Вольноопределяющийся Смирнов покраснел, но явно не от стыда. Левая щека его задергалась.
— Владимир Аскольдович, уж если вы хотите узнать меня покороче, прошу впредь меня не перебивать. Насчет исключения из университета вы ошиблись. Курс я закончил и даже диссертацию защитил: «Die Geburt der Tragodie aus der Geiste der Musik»[52] Ницше. Недурно защитил, надо сказать. Предполагали даже опубликовать.
«Вот и до злобного безумца добрались. Этот вообще Христа открыто поносил, — подумал поручик. — Скоро ч…тик из табакерки выскочит. Этакий мелкий бесенок, прости, Господи».
— От публикации я отказался, — продолжал Смирнов. — Тема для меня была исчерпана, так что больше к этому студенческому экзерсису я не возвращался. Вообще, знаете, долго терзался, не знал, как себя применить. Вам, офицерам, легче: закончили училище или там корпус — и служите верой и правдой, извините, до гробовой доски, а нас, гуманитариев, университет выпускает в мир с головой, распухшей от знаний, с уверенностью в своей исключительной талантливости, да только вот, как применить на практике знания и талант, наша alma mater, увы, не учит.
«А он трезво мыслит!» — заметил для себя Асанов.
— В общем, был поиск своего, особого места в жизни, споры и метания, а потом появилась Женщина.
«Это как водится, — подумал Асанов, снисходительно улыбаясь. — Тут-то ты и попался, голубчик. Выходит, все даже намного проще, чем я думал: „…Многих повергла она ранеными, и много сильных убиты ею: дом ея — пути в преисподнюю, нисходящия во внутренния жилища смерти“».[53]
Вольноопределяющийся сделал паузу, переводя дух и размышляя о том, что и как открыть офицеру, не сбившись с мысли:
— Понимаете, я, в сущности, далекий от армии человек.
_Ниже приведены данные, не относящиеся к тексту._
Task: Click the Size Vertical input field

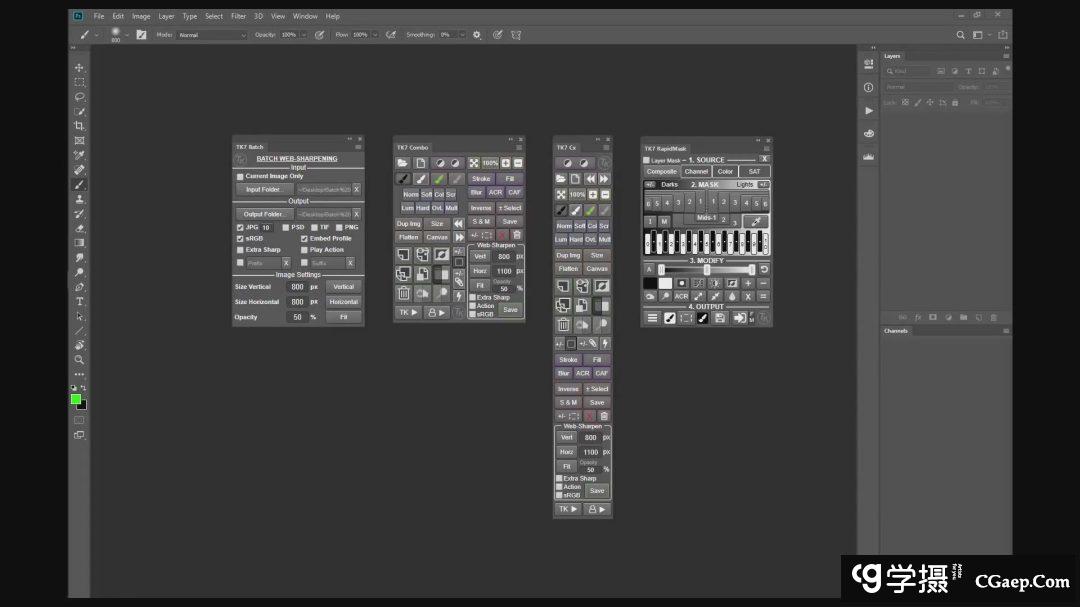Action: tap(297, 287)
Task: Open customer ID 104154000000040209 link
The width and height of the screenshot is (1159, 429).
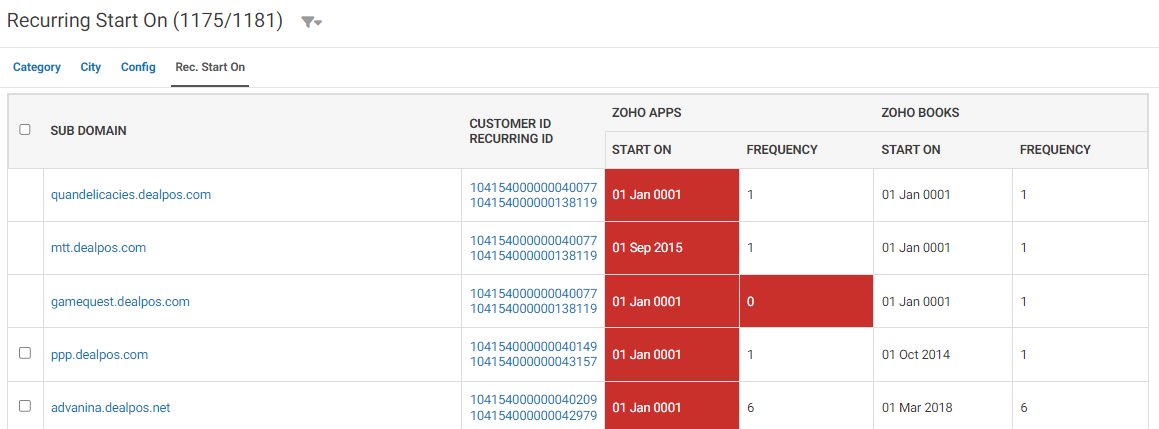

Да, я романтик, мне нравится азарт боя… Нет. Я о другом говорил. В моей жизни появилась Женщина, Первая и Единственная! Меня уж так воспитали: если любишь женщину, то это на всю жизнь — поклоняйся ей, боготвори ее, доходя, если угодно, до безумства, высокого безумства в своей любви. «Человек создан для любви» — так мне говорила покойница матушка. В детстве вся моя любовь была обращена к ней и пестовавшим меня женщинам, а потом… Нельзя сказать, что Она была красива, во всяком случае другим не казалась красавицей, но я готов был вызвать на дуэль любого, кто скажет что-то дурное о Ней.
Я видел в Ней ту подлинную женственность, которую не передать словами, но которая постоянно угадывается во взгляде, жестах, манере говорить, в этой, знаете, непредсказуемости поступков слабой половины человечества. Мне достаточно было обменяться с Ней парой фраз, увидеть Ее глаза, и я уже понял, что между нами возникла незримая, но нерасторжимая связь. Я оказался перед Ней на коленях, в самом буквальном смысле. Я стал влюбленным поэтом, поэтом-слугой… Поручик, вы слыхали о Бертране де Борне?
Асанов грустно улыбнулся — он всегда симпатизировал людям, удостоившимся пережить любовь:
— Бертран де Борн? Хм. Кажется, это какой-то старый французский поэт? Да не волнуйтесь вы так, Петр Станиславович, прошу вас!
Смирнов отрешенно смотрел в лицо року — туда, откуда то и дело вылетал смертоносный свинец, собеседника слушал краем уха.
— Да, в общем, верно. Только не французский, а провансальский. Прованс не принадлежал тогда французам. Там были так называемые трувэры, трубадуры, рыцари-поэты, посвящавшие стихи своей Даме сердца. Бертран де Борн — самый известный из них.